* TASK PROMPT:
From the entries below, copy exactly the lines from the one that contains "Instruction: Click the BLK3: mapping label" through the one that contains "You are a GUI", both included, and only those.

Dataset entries

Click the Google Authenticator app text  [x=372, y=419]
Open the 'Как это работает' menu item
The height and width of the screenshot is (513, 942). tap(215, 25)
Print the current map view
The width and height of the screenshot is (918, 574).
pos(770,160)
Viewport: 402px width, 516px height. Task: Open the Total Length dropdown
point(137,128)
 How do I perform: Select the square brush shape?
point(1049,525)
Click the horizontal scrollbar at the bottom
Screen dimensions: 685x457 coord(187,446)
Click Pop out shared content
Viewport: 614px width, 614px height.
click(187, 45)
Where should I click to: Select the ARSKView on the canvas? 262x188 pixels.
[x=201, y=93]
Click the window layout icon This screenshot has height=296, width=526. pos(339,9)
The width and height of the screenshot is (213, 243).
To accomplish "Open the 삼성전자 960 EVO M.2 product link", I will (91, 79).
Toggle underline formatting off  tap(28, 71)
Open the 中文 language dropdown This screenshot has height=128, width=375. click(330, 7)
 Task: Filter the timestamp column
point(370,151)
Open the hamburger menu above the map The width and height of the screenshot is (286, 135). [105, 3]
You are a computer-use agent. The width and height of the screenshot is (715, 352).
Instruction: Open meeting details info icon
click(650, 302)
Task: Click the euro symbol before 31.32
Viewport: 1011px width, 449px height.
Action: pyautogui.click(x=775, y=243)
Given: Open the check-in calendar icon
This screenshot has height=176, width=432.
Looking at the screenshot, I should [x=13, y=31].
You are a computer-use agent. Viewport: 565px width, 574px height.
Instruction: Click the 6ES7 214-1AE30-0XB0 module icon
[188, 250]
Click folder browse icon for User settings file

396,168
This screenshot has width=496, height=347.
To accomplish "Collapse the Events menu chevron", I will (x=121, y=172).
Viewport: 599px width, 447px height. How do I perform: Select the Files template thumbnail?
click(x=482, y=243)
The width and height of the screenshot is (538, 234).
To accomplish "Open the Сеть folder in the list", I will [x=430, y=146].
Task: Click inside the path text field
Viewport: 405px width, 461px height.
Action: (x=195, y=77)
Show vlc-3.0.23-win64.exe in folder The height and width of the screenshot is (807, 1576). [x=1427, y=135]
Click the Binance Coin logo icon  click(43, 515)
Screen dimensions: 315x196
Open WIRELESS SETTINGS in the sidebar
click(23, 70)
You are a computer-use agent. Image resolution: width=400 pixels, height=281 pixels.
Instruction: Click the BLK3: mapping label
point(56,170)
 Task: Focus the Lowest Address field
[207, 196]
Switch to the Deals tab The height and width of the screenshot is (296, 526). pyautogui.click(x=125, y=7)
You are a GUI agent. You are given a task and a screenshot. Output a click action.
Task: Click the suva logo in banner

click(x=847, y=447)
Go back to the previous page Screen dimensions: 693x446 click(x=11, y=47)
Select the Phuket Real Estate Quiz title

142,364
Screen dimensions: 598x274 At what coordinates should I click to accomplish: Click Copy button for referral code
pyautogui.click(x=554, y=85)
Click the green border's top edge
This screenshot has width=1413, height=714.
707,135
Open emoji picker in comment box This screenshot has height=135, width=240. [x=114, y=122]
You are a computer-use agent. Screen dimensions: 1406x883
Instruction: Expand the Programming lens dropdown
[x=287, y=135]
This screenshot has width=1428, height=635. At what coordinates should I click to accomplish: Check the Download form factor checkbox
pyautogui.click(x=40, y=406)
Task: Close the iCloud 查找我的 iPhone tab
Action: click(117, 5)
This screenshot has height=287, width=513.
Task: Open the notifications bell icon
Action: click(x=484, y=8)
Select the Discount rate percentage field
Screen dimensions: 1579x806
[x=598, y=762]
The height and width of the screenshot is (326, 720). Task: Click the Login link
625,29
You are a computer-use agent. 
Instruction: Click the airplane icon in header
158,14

* TASK RESPONSE:
Instruction: Click the BLK3: mapping label
point(56,170)
 Task: Focus the Lowest Address field
[207, 196]
Switch to the Deals tab The height and width of the screenshot is (296, 526). pyautogui.click(x=125, y=7)
You are a GUI agent. You are given a task and a screenshot. Output a click action.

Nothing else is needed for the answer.